### DOCUMENT EXCERPT
■ ■ ■ ■ ■

Of course, it gets complicated because higher-end (and better) components are lighter. But it's not the weight that makes them better.

On a flat course, the difference would be even smaller.

Aero will trump weight in most cases but for long steep climbs, a light bike can pay dividends. Of course, there are just so many variables to take into account but I don't agree that we can generalise by saying aero is always better or lightweight is of little value, as in this case - and I'm a very experienced cyclist, won my share of races at National, League and Club level.

For my nearest long climb, circa 12 miles at an average 5%, I am consistently around 2 minutes quicker on my 13lb bike vs my 17lb aero bike. On shorter, steeper climbs, circa 8 - 20%, the margin of difference is even greater in real terms. As a 53 yr old Strava KOM-hunter for training (motivates me for interval training), I'm in competition with cyclists half my age, so I try both aero and lightweight and use my bikes to my advantage. As such, in varied weather conditions, personal conditioning etc, I have a substantial amount of segment data to compare and draw conclusions with.

In an actual race, flat and mildly lumpy, I would always choose aero over lighter weight unless I could have both*. A hill TT, any steep climb taken as an individual segment or a particularly hilly GranFondo race, the lighter bike is best, I find.

■ ■ ■ ■ ■

Records from a data source
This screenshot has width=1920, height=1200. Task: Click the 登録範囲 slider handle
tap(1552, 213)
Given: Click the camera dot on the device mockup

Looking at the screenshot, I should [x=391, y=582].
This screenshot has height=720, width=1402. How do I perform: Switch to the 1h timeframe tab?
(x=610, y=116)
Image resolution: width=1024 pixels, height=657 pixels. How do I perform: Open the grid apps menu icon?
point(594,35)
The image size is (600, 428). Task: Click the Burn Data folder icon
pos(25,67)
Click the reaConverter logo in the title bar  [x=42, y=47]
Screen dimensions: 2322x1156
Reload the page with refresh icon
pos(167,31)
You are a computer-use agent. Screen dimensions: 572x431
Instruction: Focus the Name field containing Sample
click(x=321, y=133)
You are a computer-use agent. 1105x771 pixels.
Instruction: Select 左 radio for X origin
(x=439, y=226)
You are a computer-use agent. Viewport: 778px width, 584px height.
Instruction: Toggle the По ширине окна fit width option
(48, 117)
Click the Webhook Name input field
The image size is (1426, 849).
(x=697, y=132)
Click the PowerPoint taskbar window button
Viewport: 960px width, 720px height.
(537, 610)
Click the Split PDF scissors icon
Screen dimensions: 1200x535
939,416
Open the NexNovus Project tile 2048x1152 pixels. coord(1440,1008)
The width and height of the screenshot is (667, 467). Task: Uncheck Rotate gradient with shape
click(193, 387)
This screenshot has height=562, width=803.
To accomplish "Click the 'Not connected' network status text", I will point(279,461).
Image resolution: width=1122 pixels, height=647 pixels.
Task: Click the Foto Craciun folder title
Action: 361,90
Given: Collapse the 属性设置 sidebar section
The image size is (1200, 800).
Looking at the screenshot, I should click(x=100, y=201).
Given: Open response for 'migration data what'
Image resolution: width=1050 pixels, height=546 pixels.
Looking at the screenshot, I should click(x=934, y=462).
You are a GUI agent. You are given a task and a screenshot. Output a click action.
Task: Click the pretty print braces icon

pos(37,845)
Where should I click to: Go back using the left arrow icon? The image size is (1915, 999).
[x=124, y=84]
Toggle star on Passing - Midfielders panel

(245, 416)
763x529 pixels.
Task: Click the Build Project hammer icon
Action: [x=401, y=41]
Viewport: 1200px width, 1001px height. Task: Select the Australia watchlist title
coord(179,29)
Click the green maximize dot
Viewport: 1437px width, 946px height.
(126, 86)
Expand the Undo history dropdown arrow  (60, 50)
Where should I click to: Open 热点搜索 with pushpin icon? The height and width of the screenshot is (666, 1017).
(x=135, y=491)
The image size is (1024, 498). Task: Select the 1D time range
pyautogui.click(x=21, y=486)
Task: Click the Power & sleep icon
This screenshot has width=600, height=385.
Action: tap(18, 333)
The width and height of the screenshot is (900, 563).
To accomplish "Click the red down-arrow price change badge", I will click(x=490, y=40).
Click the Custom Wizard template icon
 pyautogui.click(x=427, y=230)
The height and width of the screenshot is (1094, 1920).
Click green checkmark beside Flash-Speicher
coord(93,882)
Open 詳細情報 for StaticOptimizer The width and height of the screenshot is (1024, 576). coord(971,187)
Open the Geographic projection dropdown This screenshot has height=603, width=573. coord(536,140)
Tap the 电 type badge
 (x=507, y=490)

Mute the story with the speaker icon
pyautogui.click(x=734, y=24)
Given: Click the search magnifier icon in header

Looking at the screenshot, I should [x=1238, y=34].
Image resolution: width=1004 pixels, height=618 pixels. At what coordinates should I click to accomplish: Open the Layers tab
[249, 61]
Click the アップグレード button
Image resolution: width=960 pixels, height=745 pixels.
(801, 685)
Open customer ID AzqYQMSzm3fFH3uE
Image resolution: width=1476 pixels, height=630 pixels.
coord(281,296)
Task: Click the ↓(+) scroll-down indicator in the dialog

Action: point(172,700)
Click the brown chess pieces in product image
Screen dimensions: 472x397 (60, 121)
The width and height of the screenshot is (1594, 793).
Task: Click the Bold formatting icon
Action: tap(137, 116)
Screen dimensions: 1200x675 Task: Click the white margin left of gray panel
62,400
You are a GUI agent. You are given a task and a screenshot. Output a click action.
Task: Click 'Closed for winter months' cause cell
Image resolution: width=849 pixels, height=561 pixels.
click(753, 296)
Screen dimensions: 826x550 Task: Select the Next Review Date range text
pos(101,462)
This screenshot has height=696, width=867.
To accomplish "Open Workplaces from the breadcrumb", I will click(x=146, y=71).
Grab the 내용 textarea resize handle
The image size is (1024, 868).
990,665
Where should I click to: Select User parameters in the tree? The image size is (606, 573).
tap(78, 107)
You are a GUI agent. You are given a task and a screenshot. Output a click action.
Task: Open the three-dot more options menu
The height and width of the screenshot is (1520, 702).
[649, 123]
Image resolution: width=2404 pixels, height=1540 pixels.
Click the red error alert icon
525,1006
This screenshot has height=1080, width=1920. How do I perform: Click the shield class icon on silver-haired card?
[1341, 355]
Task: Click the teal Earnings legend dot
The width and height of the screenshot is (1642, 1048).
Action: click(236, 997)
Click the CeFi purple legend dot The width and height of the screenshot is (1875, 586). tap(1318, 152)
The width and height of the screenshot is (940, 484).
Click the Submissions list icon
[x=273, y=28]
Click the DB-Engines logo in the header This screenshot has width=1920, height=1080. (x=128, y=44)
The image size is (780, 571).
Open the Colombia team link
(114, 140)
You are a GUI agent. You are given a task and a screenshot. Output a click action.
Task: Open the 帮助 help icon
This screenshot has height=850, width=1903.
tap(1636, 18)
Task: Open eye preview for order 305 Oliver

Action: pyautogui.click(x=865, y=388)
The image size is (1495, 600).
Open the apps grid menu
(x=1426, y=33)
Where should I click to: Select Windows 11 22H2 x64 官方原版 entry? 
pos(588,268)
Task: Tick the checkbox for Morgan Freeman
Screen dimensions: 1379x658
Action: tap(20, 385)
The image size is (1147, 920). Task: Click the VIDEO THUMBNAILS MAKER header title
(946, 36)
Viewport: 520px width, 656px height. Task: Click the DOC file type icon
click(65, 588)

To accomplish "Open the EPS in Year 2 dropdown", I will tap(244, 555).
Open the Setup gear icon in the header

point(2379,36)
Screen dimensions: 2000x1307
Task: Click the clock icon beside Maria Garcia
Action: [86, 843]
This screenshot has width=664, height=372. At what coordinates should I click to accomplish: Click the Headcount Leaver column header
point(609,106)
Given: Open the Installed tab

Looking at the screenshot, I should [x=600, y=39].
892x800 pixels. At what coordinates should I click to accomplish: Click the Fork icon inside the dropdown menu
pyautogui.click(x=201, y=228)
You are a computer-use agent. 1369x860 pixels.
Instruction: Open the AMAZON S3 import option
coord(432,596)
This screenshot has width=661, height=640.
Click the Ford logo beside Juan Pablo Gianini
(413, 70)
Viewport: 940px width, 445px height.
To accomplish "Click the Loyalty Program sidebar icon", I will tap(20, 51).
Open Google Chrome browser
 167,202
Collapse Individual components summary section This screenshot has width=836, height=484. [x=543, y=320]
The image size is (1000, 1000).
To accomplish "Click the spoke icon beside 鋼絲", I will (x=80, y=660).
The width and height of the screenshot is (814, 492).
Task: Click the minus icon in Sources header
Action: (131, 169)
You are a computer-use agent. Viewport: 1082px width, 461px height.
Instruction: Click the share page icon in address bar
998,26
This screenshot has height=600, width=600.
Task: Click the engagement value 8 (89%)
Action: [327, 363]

■ ■ ■ ■ ■

### GIVEN TASK 1
Duplicate the portion of the passage on aero and lightweight bikes between "Of course, it" and "and Club level.", inclusive.
### GIVEN TASK 2
State whether each statement agrees with the passage on aero and lightweight bikes, answering yes or no and quoting the deciding words exactly: (a) On the nearest long climb, the writer is about two minutes quicker on the lighter bike than on the aero bike; (b) for a flat race, the writer would choose the lighter bike; (c) the writer's nearest long climb averages 8%.

### COMPLETE RESPONSE 1
Of course, it gets complicated because higher-end (and better) components are lighter. But it's not the weight that makes them better.

On a flat course, the difference would be even smaller.

Aero will trump weight in most cases but for long steep climbs, a light bike can pay dividends. Of course, there are just so many variables to take into account but I don't agree that we can generalise by saying aero is always better or lightweight is of little value, as in this case - and I'm a very experienced cyclist, won my share of races at National, League and Club level.

### COMPLETE RESPONSE 2
(a) Yes: "I am consistently around 2 minutes quicker on my 13lb bike vs my 17lb aero bike."
(b) No: "In an actual race, flat and mildly lumpy, I would always choose aero over lighter weight unless I could have both*."
(c) No: "circa 12 miles at an average 5%"